The Lean Preen Machine team went through a few iterations – including employing a pedal-powered laundry machine and using gentle water jets, like in a hot tub – before settling on the sonicator, said team member MJ Sun, a fourth-year Cornell veterinary student.
“We spent a long time trying to make sure this product is safe for birds,” Sun said. “Their bones are hollow and are connected to other [delicate] parts of their body, so it would be traumatic if we damaged those crucial parts.”
Another team designed a system called Farm Speak, a subscription service to help farmers and non-English speaking laborers overcome language barriers to report on cow health at dairy farms. Farm Speak won for Best Market Ready Solution.
When migrant workers who interact daily with cows detect signs of disease, they can mark it on laminated sheets with diagrams and categories in their native language. These sheets are then photographed by a tablet in the barn, and an app automatically collates all the information for the farmer to download from a database.

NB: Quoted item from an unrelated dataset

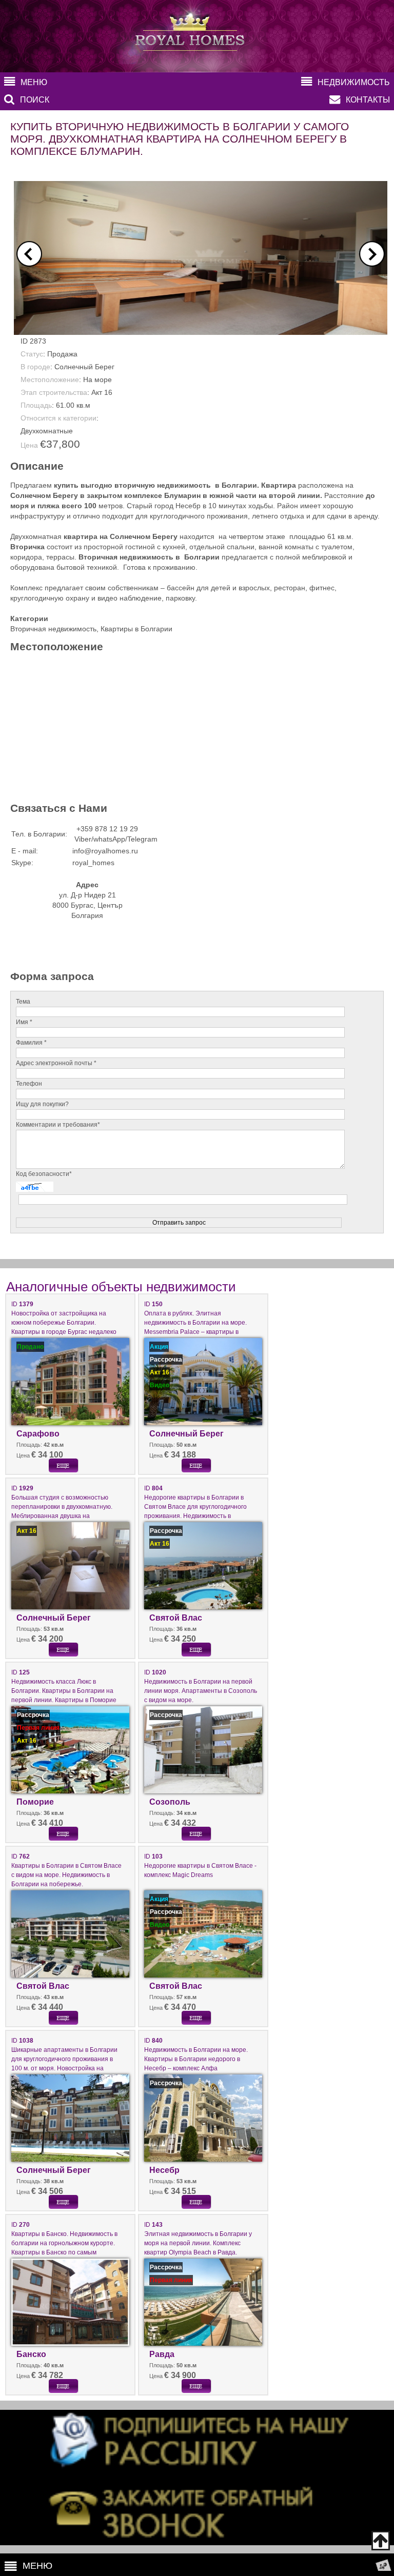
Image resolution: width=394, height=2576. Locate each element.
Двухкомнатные (47, 431)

“We wanted to come up with a solution that would help but at the same time be cost-effective,” said Inder Khanuja, a Cornell graduate student and a Farm Speak team member. According to the team, early detection to prevent mastitis on a dairy farm can increase milk production by 9 percent, and the service would cost a farmer about $100 per month.
The Stay on Track team – which proposed a simple, cheap and quick assessment for signs of orthopedic disease in racehorses – took the Best Vet Med Healthcare Solution award.
Judge Sarah Cutler Tew, senior manager for medical outreach at IDEXX, said entrepreneurship plays an important role in veterinary medicine.
“You can have really big problems with hard answers, but there are lots of times where for a smaller problem, you need a fresh set of eyes,” she said. “Big companies have great resources but tend to move slowly, so the entrepreneurship will really bring new technology and new approaches to solving problems.”